* TESTO DI RIFERIMENTO
........
Errore durante la biopsia, tolta la prostata a paziente sano: medico condannato

Per la Corte d'appello di Perugia si tratta di lesioni personali gravissime: "Non è una giustificazione il carico di lavoro eccessivo"

Il medico che sbaglia durante un esame diagnostico e da questo deriva un errore in sala chirurgica, risponde del delitto di lesioni personali gravissime in ambito sanitario.

Lo ha stabilito la Corte d’appello di Perugia nei confronti di un medico che, “nell’effettuare la diagnosi a seguito di biopsia, non si accorga per negligenza della non corrispondenza del numero riportato sui fogli di lavoro con quello dei vetrini da analizzare e, pertanto, attribuisca la diagnosi di un adenocarcinoma ad un paziente anziché ad un altro e sottoponga costui ad intervento chirurgico non dovuto cagionandogli lesioni personali gravissime derivate dall’asportazione dell’organo prostatico e della conseguente perdita della capacità di procreare”.

Secondo i giudici di appello “la condotta del medico refertatore era consistita nell’aver omesso per colpa di effettuare la verifica della corrispondenza tra il numero apposto ai vetrini e quello del foglio di lavorazione, condotta questa connotata da colpa in quanto un qualunque medico specialista, provvisto di normale diligenza, avrebbe potuto avvedersi della non corretta associazione”.
........
* COMPITO ASSEGNATO A
Nell'articolo sulla condanna del medico, quale giustificazione la Corte non ha ritenuto valida?
* COMPITO ASSEGNATO B
Riprendi l'articolo sulla condanna del medico e proseguilo dopo l'ultima frase.
Il materiale riportato più avanti non ha alcun ruolo in questo lavoro.
........
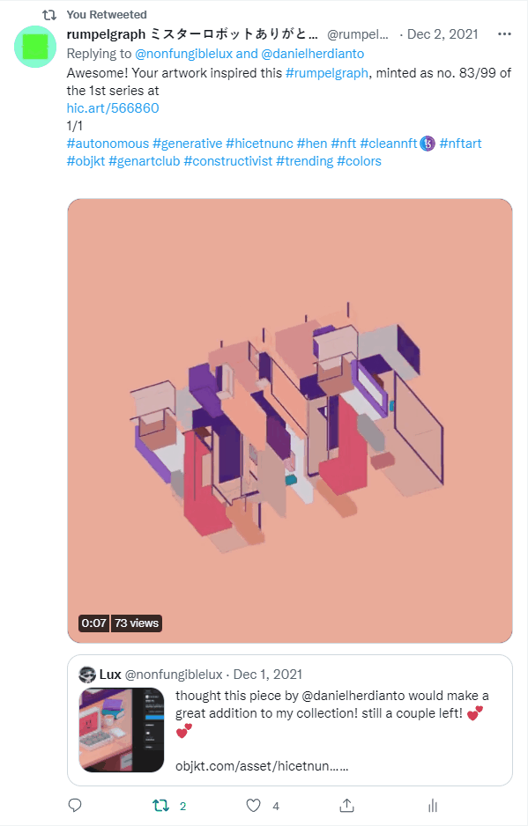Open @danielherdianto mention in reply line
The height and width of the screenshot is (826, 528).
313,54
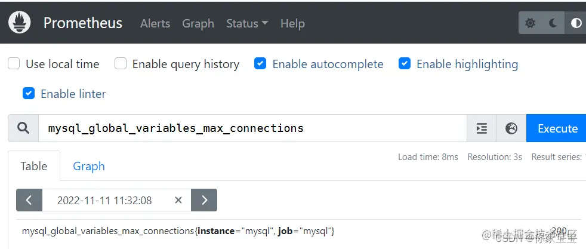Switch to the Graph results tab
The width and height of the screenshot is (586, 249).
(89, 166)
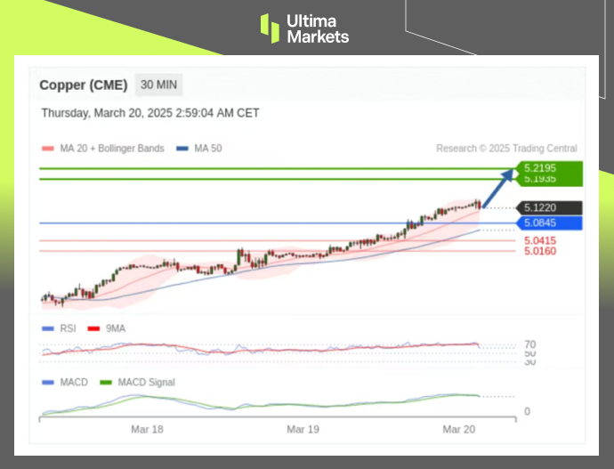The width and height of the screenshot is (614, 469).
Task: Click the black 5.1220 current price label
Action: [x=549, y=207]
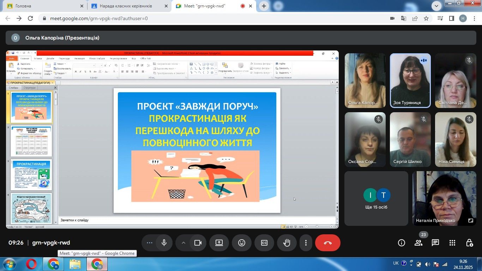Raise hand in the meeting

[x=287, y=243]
........
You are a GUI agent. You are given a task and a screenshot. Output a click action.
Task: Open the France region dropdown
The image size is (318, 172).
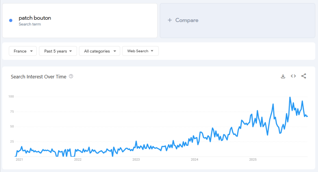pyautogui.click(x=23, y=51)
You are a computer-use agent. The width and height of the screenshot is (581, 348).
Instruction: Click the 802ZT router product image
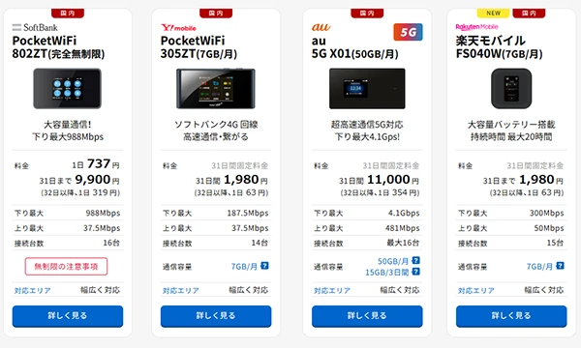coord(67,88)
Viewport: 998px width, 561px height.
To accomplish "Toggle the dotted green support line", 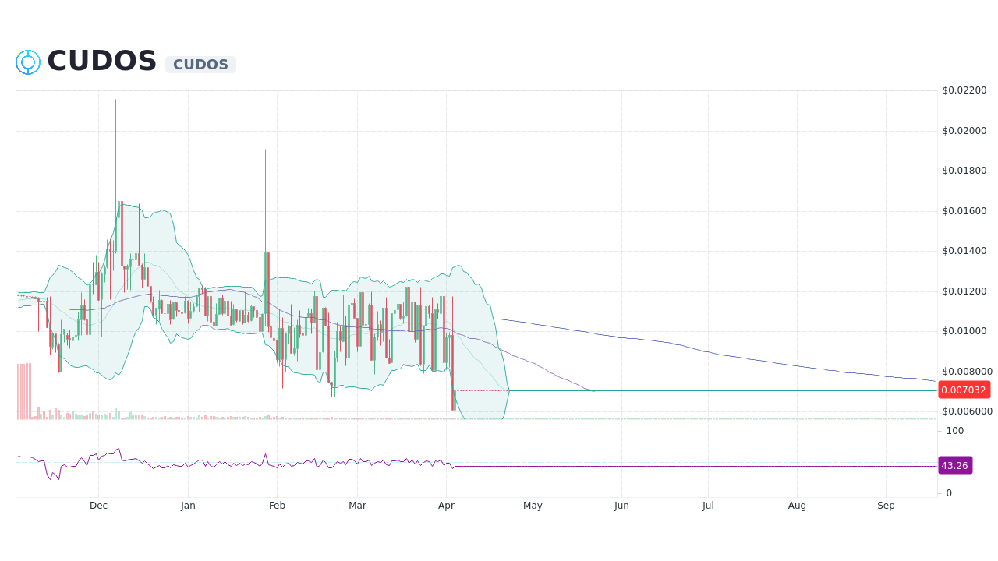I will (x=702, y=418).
........
* AREA DI RISPOSTA A
Il carico di lavoro eccessivo.

* AREA DI RISPOSTA B
In appello è stata confermata la condanna a 2 anni e ad un risarcimento da stabilire in sede civile.

Non è stata ritenuta una giustificazione “la mancanza di apparecchiature di identificazione in linea con i più moderni standard o le particolari condizioni di lavoro particolarmente faticose in quella giornata, circostanze queste che al contrario richiedevano una maggiore attenzione e approfondimento riguardo ai campioni biologici pervenuti in laboratorio. Infine, non poteva altresì essere invocato il principio di affidamento nelle capacità e correttezza di tutti i collaboratori dell’equipe i quali avevano preparato e allestito i vetrini, considerato che il principio di affidamento non esclude l’esistenza di obblighi di diligenza in capo ad ogni operatore sanitario e dunque anche in capo al medico refertatore nello svolgimento delle proprie mansioni”.